Desde el año pasado, abogadas del Instituto Mexicano de Derechos Humanos y Democracia (IMDHD) lograron modificar la medida cautelar de prisión preventiva en el penal de Atlacholoaya, a prisión domiciliaria, en Cuernavaca, después de distintos amparos promovidos.
Al salir de la audiencia, Ramírez Velasco destacó que el juez que dio lectura a la sentencia, Natanael Subdias Aguilar, señaló todas las inconsistencias en que incurrió la Fiscalía de Morelos.
“Les dio una regañiza porque (los agentes del Ministerio Público) no pueden presumir que una persona es culpable sin hacer una investigación. Desde el principio no hicieron ninguna investigación conmigo, violentaron mis derechos por el sólo hecho de ser una persona morena y robusta”, así describió la víctima a una de las secuestradoras de un delito que se cometió en marzo de 2019.
La activista reconoció que alcanzó su libertad por la labor de las abogadas del organismo de derechos humanos y por el acompañamiento de otras defensoras, con quienes presentó evidencia para probar su inocencia, mientras la Fiscalía no pudo sostener ningún elemento para vincularla a los hechos.

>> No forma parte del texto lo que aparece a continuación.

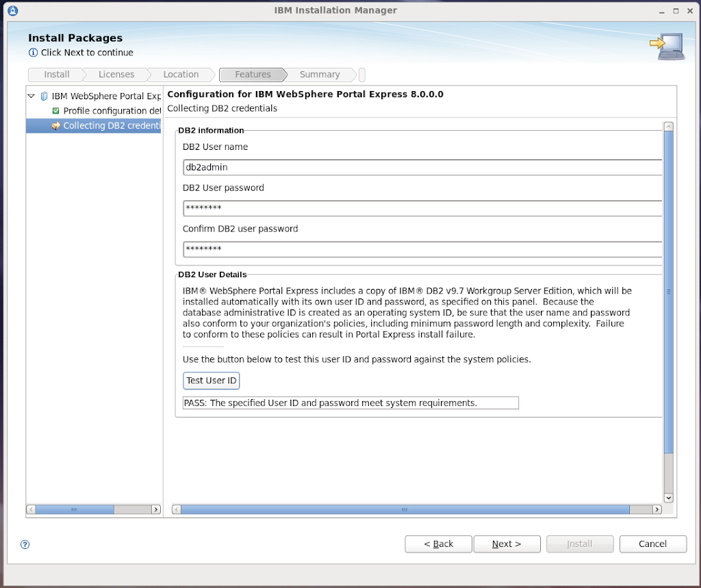Click the right arrow of the configuration panel's horizontal scrollbar
Screen dimensions: 701x588
coord(657,509)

“No se pueden imaginar qué emoción siento, porque fueron mil 171 días, los más difíciles que pude vivir en la vida. Sé que de esta tormenta me voy a levantar, pero también aprendí que en la cárcel hay muchas mujeres inocentes criminalizadas por haber tenido una relación con alguien que estuvo involucrado en un delito, por ser indígena, por no tener quien la apoye, por falta de una buena defensa están allá adentro”.
Dijo que en la prisión conoció a muchas mujeres que llevan tres, cuatro y hasta cinco años esperando que sus expedientes sean llevados ante un juez, pero no las están defendiendo con perspectiva de género, ni les permiten alzar la voz.

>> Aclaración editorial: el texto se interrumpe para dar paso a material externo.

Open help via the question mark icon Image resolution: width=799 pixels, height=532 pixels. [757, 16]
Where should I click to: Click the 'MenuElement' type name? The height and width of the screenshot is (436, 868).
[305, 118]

“Mientras entramos a una cárcel nos callan, dejamos de ser mujeres y nos convertimos en un número. Por favor –clamó a las autoridades judiciales–, volteen a ver todos los expedientes de mujeres que son inocentes como me pasó a mí, a muchas mujeres les pasa”.
Agradeció a las organizaciones activistas que la apoyaron y creyeron en su inocencia del principio hasta el final.

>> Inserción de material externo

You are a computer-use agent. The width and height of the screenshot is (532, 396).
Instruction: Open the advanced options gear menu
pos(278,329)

Xóchitl es originaria de Oaxaca, comenzó su activismo en Tlamacazapa, una comunidad nahua del municipio de Taxco, donde conoció a la Organización Atzin Desarrollo Comunitario. Años después se mudó a Cuernavaca, desde donde pudo continuar su labor en la defensa de los derechos humanos.
El 3 de mayo de 2023 policías de Morelos detuvieron a Xóchitl sin mostrarle ningún documento, y la defensa de oficio que la representó en un primer momento no denunció la detención ilegal, no tomó en cuenta su opinión, ni recabó la pruebas que evidenciaban que ella se encontraba en un lugar distinto al momento de los hechos que la acusaban, y se quedó injustamente detenida, hasta hoy.